Set TV, the streaming service facing a lawsuit from Amazon, Netflix and pretty much the entire entertainment industry, is down.

Customers of the service reached out to GeekWire Friday, saying they couldn’t get through to the site on desktop or mobile. When we tried to visit we received the following message.

It is unclear if the site is down simply due to maintenance issues or if the lawsuit has something to do with it. We’ve reached out to Set TV and will update this post if we hear back.

RELATED: Amazon, Netflix and major studios sue Set TV streaming service alleging ‘mass infringement’ of content

Some online chatter pegs the site’s issues to the legal challenge. The lawsuit, filed in April in U.S. District Court in Central California, alleges Set TV, aka setvnow, is disguising piracy and “inducing mass infringement” of copyrighted material within its interface that looks just like any other online content provider.

Following an initial flurry of documents at the time the suit has filed, there hasn’t been a lot of significant activity in the case.

The all-star list of plaintiffs includes Amazon, Netflix, Disney, 20th Century Fox, Sony Pictures, Columbia Pictures, Universal and Warner Bros. The streaming services and studios allege that Set TV connects customers to unauthorized streams of live and on-demand content and disguises them as legitimate.

“For the customers who use Setvnow, the service provides hallmarks of using authorized streaming services — a user-friendly interface and reliable access to popular content — but with a notable exception: the customers only pay money to Defendants, not to Plaintiffs and other content creators upon whose copyrighted works Defendants’ business depends,” according to the lawsuit.

The studios are asking for an injunction to stop the allegedly pirated material from streaming.

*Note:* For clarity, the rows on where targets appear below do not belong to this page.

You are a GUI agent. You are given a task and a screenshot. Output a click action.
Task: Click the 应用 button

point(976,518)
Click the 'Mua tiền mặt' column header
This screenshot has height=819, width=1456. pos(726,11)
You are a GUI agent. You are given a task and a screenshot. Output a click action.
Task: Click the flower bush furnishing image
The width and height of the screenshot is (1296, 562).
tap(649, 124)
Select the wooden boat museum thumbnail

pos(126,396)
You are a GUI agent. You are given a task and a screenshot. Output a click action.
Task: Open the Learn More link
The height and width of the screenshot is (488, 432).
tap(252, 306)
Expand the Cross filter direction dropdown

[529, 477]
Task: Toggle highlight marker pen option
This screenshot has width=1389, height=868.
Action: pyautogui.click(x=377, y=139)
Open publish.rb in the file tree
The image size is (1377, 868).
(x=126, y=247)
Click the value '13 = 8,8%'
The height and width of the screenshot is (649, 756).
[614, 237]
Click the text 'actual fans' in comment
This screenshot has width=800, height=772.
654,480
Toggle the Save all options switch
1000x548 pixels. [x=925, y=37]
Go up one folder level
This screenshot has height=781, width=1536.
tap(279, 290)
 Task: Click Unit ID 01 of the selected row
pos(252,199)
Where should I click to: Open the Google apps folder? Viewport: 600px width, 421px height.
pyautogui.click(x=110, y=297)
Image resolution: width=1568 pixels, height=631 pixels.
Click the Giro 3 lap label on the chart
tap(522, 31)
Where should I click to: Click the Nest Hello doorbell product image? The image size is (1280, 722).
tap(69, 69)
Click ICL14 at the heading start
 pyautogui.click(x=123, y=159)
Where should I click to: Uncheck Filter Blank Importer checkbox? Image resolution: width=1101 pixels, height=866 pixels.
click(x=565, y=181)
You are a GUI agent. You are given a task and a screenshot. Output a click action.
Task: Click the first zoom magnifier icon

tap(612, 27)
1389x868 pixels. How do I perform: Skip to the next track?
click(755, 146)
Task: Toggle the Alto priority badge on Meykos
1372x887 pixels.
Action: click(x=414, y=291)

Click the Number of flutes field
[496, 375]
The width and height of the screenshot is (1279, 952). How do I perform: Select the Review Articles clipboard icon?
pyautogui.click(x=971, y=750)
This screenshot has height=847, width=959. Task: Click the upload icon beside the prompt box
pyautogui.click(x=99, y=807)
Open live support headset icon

The group also argues it is entitled to “$150,000 per work infringed by virtue of Defendants’ willful, knowing, and material contribution to infringement.”

Set TV bills itself as a means to cut the cord from cable with more than 500 live channels and access to a big library of on-demand programming for $20 a month. A Canadian equivalent of the service remained active at the time the story was published but has since gone down as well.